| What the exercise asks |
Would you reproduce exactly the lines below from the one holding "Given: Click the Далее button" through the one holding "Task: Open the Material properties tab icon", inclusive, and no others?

| Provided records |
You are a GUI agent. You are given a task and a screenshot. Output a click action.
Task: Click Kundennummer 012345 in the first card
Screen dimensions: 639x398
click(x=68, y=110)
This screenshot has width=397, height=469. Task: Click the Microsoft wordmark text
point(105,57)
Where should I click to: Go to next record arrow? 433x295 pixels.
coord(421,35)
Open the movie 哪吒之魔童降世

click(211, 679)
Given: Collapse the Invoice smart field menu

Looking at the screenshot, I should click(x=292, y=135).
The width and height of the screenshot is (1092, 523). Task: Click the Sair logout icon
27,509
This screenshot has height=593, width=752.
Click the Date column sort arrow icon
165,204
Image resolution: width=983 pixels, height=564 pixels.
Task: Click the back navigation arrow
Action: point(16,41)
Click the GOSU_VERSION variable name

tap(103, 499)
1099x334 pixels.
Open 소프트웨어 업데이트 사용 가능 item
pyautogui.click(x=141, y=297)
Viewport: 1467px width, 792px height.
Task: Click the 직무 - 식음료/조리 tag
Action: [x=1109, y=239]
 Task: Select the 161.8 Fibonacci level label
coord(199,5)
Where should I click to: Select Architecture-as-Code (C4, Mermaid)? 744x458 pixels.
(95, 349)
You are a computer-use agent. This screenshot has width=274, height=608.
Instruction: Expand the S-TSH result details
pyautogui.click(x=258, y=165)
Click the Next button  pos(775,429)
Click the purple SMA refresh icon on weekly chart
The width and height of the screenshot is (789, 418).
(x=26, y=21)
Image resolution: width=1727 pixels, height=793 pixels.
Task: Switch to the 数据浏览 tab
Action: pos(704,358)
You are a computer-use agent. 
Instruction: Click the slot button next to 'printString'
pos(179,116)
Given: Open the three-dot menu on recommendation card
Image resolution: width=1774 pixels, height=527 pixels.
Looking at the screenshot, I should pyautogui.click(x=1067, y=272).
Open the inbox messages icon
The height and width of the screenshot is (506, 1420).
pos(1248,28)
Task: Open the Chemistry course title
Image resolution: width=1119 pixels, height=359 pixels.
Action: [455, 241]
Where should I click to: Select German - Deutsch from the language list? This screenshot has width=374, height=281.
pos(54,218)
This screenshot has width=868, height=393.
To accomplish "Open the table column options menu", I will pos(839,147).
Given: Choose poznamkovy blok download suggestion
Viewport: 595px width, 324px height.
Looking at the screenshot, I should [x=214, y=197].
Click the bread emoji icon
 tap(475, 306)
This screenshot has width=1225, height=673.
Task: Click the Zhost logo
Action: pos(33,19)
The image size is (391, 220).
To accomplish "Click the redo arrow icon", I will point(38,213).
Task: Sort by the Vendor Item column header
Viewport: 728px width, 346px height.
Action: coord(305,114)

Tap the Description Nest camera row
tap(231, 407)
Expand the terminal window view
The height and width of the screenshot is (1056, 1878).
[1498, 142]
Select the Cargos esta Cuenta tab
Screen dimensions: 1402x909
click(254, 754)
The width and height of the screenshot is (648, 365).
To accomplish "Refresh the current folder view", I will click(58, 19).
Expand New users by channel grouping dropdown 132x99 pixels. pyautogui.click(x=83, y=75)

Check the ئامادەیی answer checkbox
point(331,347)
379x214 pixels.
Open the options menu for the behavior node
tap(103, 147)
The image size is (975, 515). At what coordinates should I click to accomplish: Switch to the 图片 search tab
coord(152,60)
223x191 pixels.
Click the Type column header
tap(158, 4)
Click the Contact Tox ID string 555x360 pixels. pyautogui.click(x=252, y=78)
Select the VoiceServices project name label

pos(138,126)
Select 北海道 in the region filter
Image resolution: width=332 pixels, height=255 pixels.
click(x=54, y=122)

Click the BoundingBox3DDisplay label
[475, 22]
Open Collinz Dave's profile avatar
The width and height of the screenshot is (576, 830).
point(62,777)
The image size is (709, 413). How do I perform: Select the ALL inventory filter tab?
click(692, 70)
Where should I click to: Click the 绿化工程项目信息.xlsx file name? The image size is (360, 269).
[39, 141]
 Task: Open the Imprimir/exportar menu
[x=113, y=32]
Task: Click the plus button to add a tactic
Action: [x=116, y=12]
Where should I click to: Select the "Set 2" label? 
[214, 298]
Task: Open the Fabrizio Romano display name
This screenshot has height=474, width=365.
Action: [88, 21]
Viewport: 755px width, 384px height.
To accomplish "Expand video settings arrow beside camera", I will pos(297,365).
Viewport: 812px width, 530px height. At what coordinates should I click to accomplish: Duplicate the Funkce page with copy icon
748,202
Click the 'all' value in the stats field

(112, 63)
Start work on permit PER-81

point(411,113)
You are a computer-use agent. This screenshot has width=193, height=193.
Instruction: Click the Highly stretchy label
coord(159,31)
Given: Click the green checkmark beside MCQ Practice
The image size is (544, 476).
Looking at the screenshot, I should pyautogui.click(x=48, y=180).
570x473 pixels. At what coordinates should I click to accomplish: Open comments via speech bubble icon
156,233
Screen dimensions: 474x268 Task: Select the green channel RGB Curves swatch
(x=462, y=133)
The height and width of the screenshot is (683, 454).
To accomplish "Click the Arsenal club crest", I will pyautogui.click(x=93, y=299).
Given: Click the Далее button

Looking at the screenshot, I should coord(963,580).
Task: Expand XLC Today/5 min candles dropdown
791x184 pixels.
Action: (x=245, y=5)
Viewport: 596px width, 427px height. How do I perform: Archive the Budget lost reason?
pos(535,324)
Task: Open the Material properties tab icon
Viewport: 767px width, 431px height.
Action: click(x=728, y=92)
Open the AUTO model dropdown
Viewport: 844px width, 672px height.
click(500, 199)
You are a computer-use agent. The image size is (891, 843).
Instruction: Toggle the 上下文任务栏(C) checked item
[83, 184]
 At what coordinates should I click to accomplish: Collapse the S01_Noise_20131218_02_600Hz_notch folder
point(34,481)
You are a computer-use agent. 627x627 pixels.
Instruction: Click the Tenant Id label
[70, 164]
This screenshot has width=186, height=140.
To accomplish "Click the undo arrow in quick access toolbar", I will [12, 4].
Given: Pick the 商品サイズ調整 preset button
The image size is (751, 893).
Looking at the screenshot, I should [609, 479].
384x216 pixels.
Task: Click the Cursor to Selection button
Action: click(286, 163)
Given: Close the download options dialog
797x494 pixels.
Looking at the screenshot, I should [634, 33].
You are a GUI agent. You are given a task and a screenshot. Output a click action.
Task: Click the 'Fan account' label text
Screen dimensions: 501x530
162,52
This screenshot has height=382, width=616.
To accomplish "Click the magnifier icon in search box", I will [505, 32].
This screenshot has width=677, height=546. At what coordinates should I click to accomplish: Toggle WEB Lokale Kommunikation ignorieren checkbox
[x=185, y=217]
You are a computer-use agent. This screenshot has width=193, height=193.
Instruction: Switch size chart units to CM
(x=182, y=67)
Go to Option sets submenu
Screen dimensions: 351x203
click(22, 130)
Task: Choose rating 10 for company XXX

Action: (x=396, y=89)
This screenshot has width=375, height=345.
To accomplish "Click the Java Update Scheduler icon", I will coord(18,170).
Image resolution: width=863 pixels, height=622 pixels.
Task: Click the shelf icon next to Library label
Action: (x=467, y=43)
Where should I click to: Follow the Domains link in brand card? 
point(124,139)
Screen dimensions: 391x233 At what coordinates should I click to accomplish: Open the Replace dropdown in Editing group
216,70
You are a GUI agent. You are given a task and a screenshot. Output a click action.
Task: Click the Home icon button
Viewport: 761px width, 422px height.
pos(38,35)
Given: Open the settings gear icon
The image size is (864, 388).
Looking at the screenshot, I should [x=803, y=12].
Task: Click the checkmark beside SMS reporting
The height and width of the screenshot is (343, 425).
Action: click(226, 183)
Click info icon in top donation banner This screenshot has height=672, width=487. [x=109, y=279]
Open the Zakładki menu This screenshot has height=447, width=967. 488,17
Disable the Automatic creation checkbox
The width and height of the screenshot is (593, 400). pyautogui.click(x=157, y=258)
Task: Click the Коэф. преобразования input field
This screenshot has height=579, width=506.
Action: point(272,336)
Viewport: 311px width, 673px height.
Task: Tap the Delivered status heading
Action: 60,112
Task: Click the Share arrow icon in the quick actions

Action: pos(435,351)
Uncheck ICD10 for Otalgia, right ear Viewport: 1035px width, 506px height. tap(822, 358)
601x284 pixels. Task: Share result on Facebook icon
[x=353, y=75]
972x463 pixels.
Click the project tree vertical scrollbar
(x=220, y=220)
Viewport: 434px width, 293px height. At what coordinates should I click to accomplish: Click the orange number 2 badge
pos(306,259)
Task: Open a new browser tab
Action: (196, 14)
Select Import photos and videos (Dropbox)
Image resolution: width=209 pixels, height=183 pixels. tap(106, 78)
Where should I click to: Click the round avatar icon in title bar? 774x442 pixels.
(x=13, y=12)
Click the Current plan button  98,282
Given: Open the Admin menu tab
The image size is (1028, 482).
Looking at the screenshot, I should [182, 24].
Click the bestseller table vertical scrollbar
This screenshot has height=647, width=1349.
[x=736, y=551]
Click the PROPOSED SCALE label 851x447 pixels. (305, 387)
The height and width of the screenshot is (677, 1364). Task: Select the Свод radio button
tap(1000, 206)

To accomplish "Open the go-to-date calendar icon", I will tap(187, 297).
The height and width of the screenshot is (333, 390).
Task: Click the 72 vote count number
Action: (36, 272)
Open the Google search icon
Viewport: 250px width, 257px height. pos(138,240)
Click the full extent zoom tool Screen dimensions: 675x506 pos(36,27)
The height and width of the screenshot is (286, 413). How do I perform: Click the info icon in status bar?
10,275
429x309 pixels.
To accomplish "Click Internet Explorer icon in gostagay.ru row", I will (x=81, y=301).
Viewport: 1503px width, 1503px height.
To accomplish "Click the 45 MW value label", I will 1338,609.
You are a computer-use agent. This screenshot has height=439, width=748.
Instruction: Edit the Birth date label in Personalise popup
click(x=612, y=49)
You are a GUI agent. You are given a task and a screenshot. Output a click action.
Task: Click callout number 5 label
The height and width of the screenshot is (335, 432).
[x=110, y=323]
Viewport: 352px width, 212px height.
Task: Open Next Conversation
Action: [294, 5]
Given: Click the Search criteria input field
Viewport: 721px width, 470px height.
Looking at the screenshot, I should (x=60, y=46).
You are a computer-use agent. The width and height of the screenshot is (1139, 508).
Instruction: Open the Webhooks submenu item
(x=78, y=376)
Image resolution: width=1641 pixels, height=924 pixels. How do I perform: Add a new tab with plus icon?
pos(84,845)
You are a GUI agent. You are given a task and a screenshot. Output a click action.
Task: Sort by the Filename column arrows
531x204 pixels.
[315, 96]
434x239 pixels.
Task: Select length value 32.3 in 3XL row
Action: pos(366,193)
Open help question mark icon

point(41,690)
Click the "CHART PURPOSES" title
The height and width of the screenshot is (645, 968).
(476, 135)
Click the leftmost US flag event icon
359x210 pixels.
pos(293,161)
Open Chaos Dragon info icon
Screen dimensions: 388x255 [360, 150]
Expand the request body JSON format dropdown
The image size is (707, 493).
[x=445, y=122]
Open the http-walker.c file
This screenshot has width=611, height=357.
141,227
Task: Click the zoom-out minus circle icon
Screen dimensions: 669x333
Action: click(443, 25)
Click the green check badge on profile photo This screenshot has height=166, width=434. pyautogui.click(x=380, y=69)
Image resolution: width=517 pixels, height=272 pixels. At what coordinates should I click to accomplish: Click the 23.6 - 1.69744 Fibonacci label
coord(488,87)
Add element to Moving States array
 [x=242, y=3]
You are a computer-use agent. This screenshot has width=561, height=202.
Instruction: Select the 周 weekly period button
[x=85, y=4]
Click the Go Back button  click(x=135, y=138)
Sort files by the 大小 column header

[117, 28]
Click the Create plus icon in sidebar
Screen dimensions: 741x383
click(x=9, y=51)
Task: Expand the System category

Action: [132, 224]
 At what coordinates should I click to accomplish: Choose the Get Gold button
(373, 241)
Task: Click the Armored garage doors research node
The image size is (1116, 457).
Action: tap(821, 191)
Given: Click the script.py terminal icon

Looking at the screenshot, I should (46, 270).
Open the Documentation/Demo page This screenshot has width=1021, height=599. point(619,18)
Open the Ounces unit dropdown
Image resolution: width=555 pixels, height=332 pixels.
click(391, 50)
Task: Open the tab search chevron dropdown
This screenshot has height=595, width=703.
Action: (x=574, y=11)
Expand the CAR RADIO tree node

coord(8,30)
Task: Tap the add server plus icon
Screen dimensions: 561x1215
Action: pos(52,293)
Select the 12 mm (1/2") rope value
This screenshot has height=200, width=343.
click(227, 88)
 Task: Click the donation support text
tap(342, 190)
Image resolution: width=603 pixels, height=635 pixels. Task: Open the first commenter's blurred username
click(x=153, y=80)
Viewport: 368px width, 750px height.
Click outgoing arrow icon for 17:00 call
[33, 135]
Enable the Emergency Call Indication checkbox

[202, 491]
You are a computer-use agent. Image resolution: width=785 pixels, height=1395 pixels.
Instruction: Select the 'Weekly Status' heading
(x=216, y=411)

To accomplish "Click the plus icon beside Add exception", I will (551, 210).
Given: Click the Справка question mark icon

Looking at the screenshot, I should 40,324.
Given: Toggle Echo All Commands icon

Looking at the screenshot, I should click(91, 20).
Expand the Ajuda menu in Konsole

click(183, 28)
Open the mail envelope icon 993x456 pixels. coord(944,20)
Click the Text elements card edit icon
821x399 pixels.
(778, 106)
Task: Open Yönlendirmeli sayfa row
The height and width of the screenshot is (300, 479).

| Answer below |
Given: Click the Далее button

Looking at the screenshot, I should coord(963,580).
Task: Expand XLC Today/5 min candles dropdown
791x184 pixels.
Action: (x=245, y=5)
Viewport: 596px width, 427px height. How do I perform: Archive the Budget lost reason?
pos(535,324)
Task: Open the Material properties tab icon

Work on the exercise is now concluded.